A few months ago, CNBC published an interesting story highlighting the extensive lengths companies have to go to in order to come up with innovative names for drugs. As more drugs enter the market, naming has become an increasingly complicated task, which is why it seems like this upheaval over biosimilar naming is one struggle industry could potentially be avoiding. In Europe, biosimilars have been on the market for close to 10 years, and they have safely maintained the same names as the reference products.

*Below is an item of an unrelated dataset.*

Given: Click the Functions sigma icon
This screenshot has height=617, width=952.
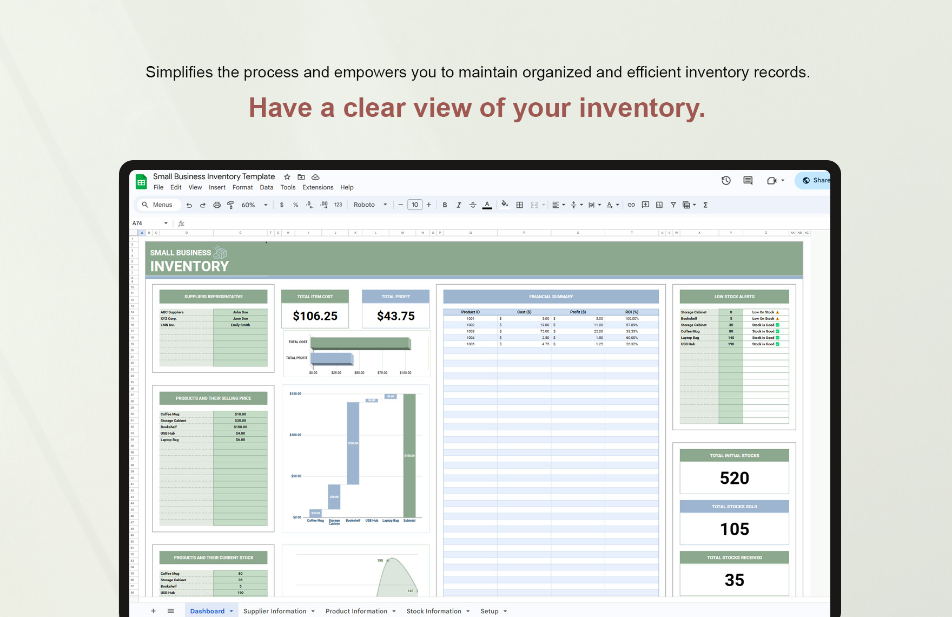Looking at the screenshot, I should (706, 205).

So is the name issue just a “red herring,” as Christine Simmon, SVP for policy at the GPhA, argued? According to Simmon, “Innovator companies have an interest in sowing seeds of doubt” in order to protect market share for their own products. Given the conservative nature of the pharma industry, it makes sense the industry would and should be cautious about the fact there are scientific variations between the reference product and the biosimilar.
But at the end of the day, these treatments undergo clinical trials to determine biosimilarity in treating the targeted indication. Something here is going to have to give, especially as new challenges to the costs of biologics spring up every day. Last week, The Boston Globe reported that the just-approved Orkambi for cystic fibrosis, which boasts a price tag of $259,000 a year, has been challenged by a group of cystic fibrosis doctors. With prices such as Orkambi’s on the market, it’s no wonder that payer Express Scripts has forecasted that biotech drug spending is expected to hit $120 billion by 2024. But with biosimilars on the market, this could all change. According to a recent Sandoz-commissioned study by Rand Corp., biosimilars are expected to incur a $44 billion reduction in healthcare spending, and it seems like they’re already impacting sales of some off-patent biologics. Johnson & Johnson’s latest sales figures for Remicade, for instance, reveal that worldwide sales for anti-inflammatory Remicade saw a 7 percent decline in worldwide sales due to Celltrion’s Remicade biosimilar.
However, J&J’s CEO Alex Gorsky remains optimistic that the biosimilar market will be different than the generics market; in fact, he expects the 70 percent of people being effectively treated by Remicade today will speak for itself and encourage doctors to stick with what they know when it’s time to pull out the prescription pad. Gorsky’s not alone; a recent opinion piece published in JAMA also argued that doctor familiarity/preference and limited competition will make the biosimilar market less threatening than that of the generics market. Indeed, a 2012 survey showed patient/doctor reluctance to switch from brand name to small molecule generics, even though generics are simply identical chemical copies of the brand name drug.
In the end, however, I highly expect it will be hard to overlook the outcries coming from advocacy groups, payers, and patients about the high cost of biotech drugs. Just as WHO sought to come up with a naming system that would meet both brand name and biosimilar manufacturers demands, it’s my bet that introducing competition to the market by assigning the same generic names will be a compromise the industry has to make — and brace itself for — for the sake of the market and their patients.